आईएसएसएन: 2329-8731
Lim CL, Wong PS, Pereirasamy L, Ang PP, Leong KN and Chow TS
Isoniazid preventive therapy (IPT) is a recommended strategy by World Health Organization (WHO) for prevention of active TB infection in people living with HIV. However, data on feasibility and outcome of IPT in Asia are limited. We conducted a retrospective study of 242 HIV patients in Penang who were commenced on IPT between 2011 and 2014, at two HIV specialist clinics in Penang General Hospital and Seberang Jaya Hospital. We evaluated the outcome of IPT in terms of completion rate, adverse events and incidence of active TB. A total of 193 (81.1%) patients completed 6 months of IPT. Patients receiving concurrent highly active antiretroviral therapy (HAART) had significantly higher IPT completion rate (86.1%) compared to those who were not on HAART (67.7%).

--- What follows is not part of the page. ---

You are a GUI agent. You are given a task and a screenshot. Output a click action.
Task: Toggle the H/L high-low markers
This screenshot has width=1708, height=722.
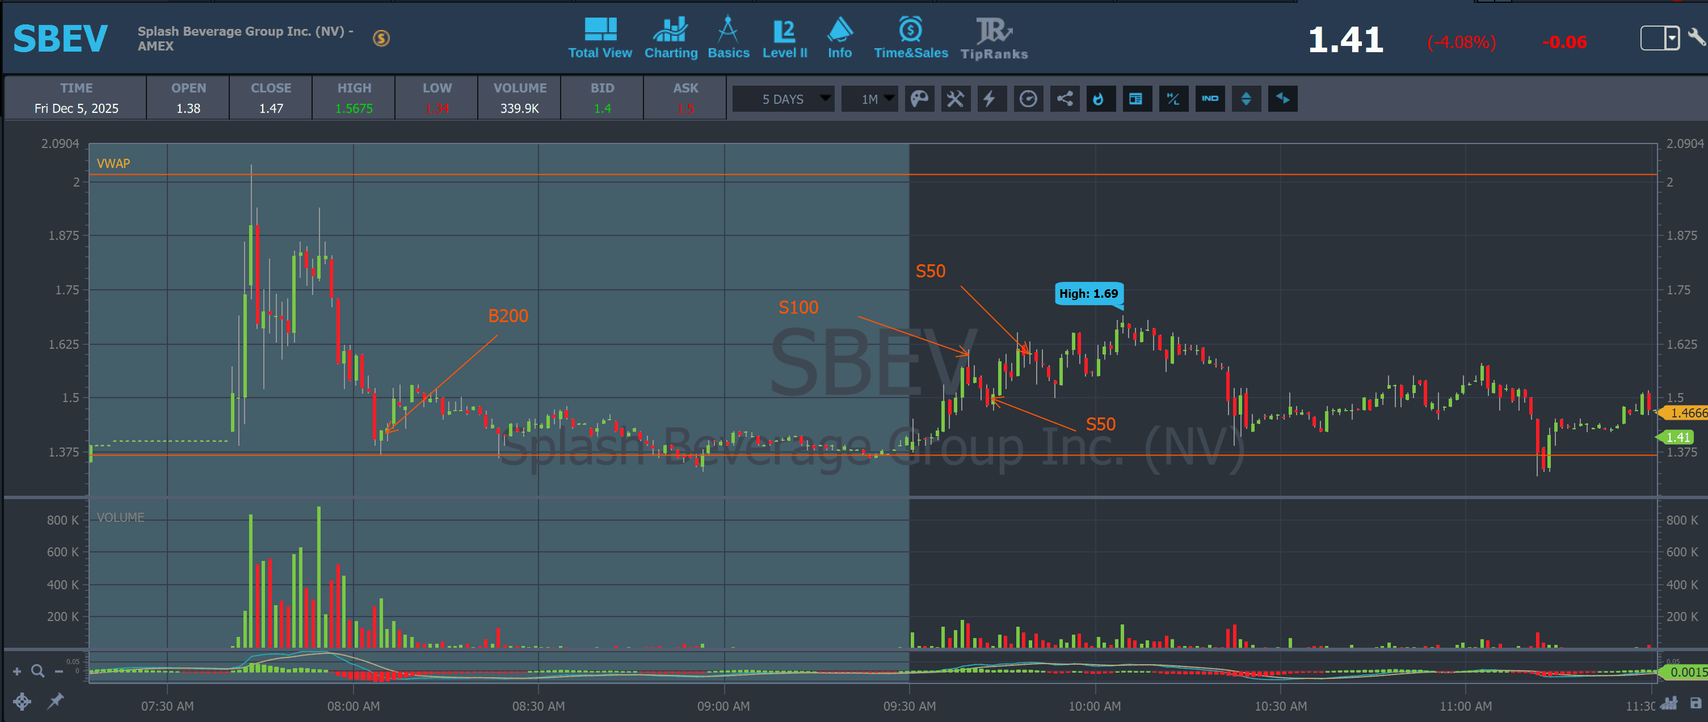(1173, 99)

Major reasons for non-completion were adverse events (21/45) and defaulting from follow-up (17/45). Forty patients (18%) developed adverse events, including hepatotoxicity (8.56%) and rash (5.41%). The risk factors for hepatotoxicity were Hepatitis B/C co-infection and alanine transaminase above the upper limit of normal at baseline. None of our patients who received IPT developed active TB up to 1 year of follow-up. IPT is feasible and relatively safe. Coadministration of IPT with HAART does not compromise safety or compliance.